Text passage:
---+---

While the chirp is being generated, the signal the microphone 76 detects is sent thru a peak-detector and a smoother. This detector records the peak level of the sound being generated in the room. The output of the peak detector is saved every 0.5 second along with the corresponding frequency being generated by the subwoofer. Once the measurement is finished, there are 121 measurements of the peak detector that are stored in memory. It is understood that other frequency ranges, time periods and resolution levels may be used for the chirp sequence. In one embodiment, the time period of the chirp sequence is any time period greater than 10 seconds. In another embodiment, the time period of the chirp sequence is any time period greater than or equal to 48 seconds.

The peak detector measurements are then converted to sound-pressure levels (SPL) by the following formula (note SPL can be calculated because we have a calibrated microphone):
SPL=20.0 log10(peakLevel)

The measured SPL of the room is then matched to a stored reference frequency response of the ground plane measurement of the same subwoofer that is stored in memory and illustrated by the graph of FIG. 16.

It is understood that the room measurements to obtain the measured frequency response in the room may be taken at a plurality of different locations by moving the microphone and re-running the measurement discussed above. The multiple measurements may then be averaged or otherwise combined to produce a combined measured frequency response for the room. The combined measured frequency response may account for differing frequency responses at different locations. The combined measured frequency response takes into account time delays and phase differences that occur as the microphone 76 is moved to different locations.

Before comparing the reference frequency response signal to the measured frequency response, matching of the two signals is done at the lowest frequencies. The boundary gain due to the room is equal at these frequencies. The matching may be as simple as making sure the gains at a particular frequency are the same, or an actual estimate of the slope of the two curves may be used with a least squares approach to minimize the error.

---+---

Written request: Return the room measurement passage word for word, starting at "The measured SPL" and ending at "to different locations.".

Data excerpt:

---+---

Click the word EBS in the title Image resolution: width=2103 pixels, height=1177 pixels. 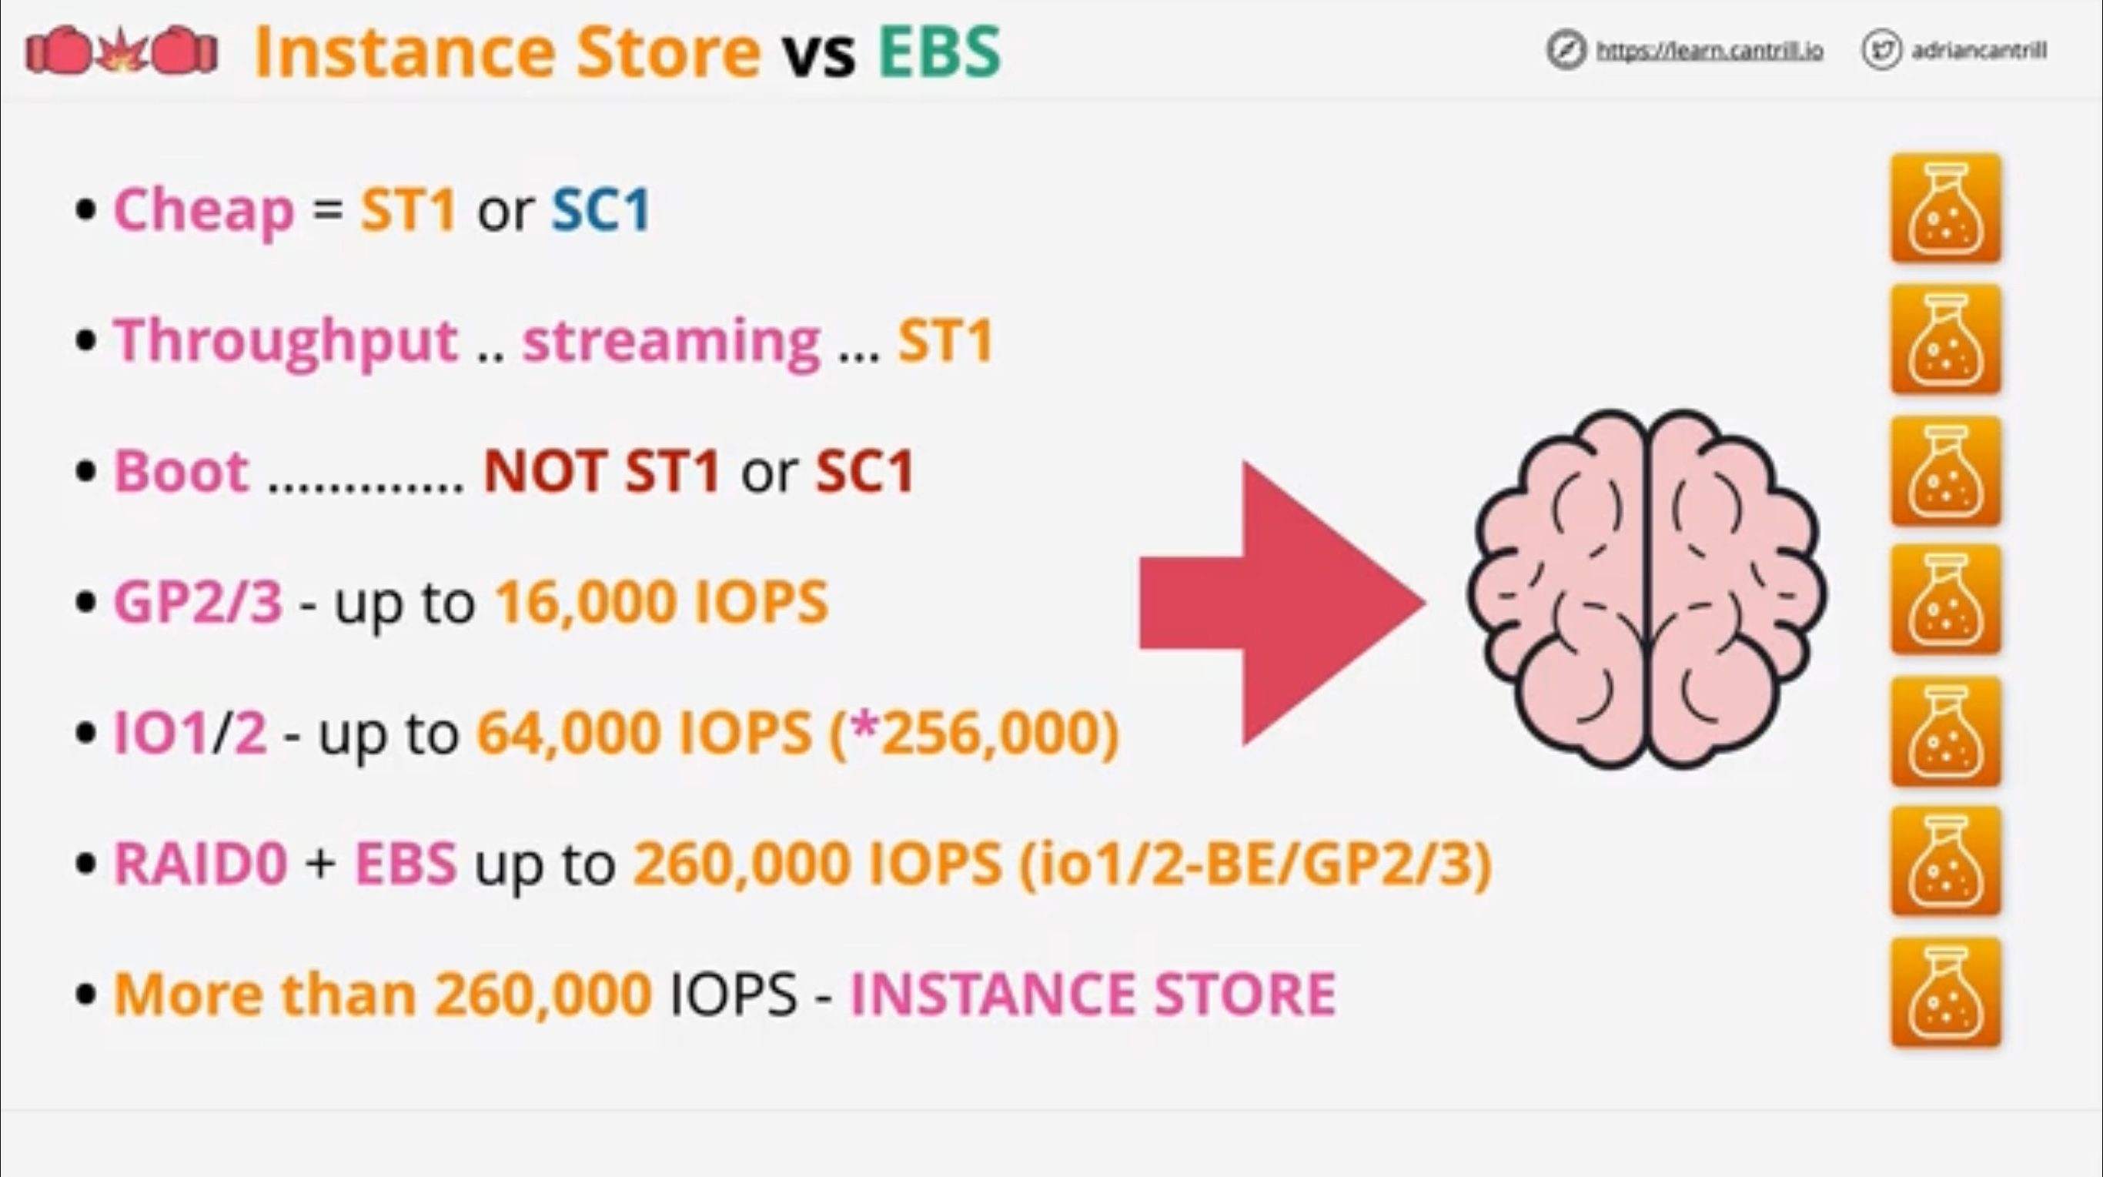click(x=939, y=52)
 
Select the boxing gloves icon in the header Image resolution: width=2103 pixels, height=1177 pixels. click(x=122, y=51)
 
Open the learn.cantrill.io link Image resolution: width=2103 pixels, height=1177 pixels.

---+---

Exercise answer:
The measured SPL of the room is then matched to a stored reference frequency response of the ground plane measurement of the same subwoofer that is stored in memory and illustrated by the graph of FIG. 16.

It is understood that the room measurements to obtain the measured frequency response in the room may be taken at a plurality of different locations by moving the microphone and re-running the measurement discussed above. The multiple measurements may then be averaged or otherwise combined to produce a combined measured frequency response for the room. The combined measured frequency response may account for differing frequency responses at different locations. The combined measured frequency response takes into account time delays and phase differences that occur as the microphone 76 is moved to different locations.